- _Written request_:
Locate each line in the records below that contains the string "coordinates", and copy those lines.

------ Provided records ------

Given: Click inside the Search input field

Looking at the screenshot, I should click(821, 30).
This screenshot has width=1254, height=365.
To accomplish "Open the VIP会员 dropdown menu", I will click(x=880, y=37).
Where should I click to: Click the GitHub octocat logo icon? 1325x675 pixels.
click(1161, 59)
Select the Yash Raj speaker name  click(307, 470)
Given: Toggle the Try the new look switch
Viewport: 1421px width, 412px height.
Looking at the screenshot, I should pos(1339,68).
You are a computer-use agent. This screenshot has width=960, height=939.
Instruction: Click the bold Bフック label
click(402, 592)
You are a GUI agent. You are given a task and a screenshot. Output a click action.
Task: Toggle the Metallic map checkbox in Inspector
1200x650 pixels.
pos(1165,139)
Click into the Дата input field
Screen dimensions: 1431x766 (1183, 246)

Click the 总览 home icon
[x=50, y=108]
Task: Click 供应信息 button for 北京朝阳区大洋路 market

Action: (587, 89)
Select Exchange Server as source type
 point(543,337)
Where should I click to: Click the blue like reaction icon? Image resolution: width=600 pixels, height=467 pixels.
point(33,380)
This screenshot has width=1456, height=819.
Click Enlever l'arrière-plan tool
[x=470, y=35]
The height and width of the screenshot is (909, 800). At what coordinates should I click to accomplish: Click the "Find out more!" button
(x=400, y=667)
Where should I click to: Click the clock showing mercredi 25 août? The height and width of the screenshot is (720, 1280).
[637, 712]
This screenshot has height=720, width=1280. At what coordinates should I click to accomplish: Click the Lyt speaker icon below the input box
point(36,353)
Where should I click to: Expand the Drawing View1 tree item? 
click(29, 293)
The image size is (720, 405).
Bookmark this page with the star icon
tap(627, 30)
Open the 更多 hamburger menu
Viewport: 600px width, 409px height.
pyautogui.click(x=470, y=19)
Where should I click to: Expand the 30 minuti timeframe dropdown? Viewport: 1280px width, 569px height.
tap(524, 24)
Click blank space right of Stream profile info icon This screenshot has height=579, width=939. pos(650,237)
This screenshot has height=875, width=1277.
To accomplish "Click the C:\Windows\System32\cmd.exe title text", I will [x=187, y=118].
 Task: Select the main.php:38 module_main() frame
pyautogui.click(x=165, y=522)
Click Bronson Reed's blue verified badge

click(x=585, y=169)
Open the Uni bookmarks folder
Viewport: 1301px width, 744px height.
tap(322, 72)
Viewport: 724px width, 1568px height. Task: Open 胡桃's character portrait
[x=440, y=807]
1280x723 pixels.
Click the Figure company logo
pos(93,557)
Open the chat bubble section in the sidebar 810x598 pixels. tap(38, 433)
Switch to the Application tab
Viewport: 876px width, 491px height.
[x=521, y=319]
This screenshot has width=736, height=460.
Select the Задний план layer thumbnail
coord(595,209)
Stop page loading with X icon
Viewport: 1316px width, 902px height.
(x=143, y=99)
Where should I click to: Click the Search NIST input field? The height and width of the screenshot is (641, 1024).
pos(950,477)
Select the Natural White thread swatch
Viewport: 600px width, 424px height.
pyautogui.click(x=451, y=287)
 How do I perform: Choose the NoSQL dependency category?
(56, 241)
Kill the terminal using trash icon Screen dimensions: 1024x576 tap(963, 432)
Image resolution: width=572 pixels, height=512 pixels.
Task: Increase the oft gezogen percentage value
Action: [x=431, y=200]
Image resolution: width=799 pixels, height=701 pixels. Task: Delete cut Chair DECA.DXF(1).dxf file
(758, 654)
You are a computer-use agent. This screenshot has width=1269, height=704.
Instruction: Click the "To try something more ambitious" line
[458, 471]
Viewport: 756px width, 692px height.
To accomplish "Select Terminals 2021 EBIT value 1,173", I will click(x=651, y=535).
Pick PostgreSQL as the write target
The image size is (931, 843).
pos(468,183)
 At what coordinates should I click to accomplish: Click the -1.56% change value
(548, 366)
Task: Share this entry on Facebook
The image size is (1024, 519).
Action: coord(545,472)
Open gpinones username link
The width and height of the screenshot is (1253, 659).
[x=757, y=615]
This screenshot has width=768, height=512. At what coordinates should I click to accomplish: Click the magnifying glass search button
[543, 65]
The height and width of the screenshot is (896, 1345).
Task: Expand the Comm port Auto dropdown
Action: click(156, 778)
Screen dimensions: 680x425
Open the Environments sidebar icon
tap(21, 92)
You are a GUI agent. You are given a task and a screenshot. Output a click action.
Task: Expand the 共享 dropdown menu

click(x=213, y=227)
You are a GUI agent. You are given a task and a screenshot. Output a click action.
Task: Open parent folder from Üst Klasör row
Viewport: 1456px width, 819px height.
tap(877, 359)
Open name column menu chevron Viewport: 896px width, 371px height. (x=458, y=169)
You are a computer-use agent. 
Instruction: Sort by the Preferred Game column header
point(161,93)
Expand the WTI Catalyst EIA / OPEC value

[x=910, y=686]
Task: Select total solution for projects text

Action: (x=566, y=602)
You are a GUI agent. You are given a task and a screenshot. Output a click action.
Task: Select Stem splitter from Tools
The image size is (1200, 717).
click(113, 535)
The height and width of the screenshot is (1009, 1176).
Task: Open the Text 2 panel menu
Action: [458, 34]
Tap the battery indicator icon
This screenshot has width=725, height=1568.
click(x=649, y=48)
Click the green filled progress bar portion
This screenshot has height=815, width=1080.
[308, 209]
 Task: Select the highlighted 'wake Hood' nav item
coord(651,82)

------

- _The result_:
The height and width of the screenshot is (909, 800). At what coordinates should I click to accomplish: Click the "Find out more!" button
This screenshot has height=720, width=1280. At what coordinates should I click to accomplish: Click the Lyt speaker icon below the input box
 At what coordinates should I click to accomplish: Click the -1.56% change value
This screenshot has width=768, height=512. At what coordinates should I click to accomplish: Click the magnifying glass search button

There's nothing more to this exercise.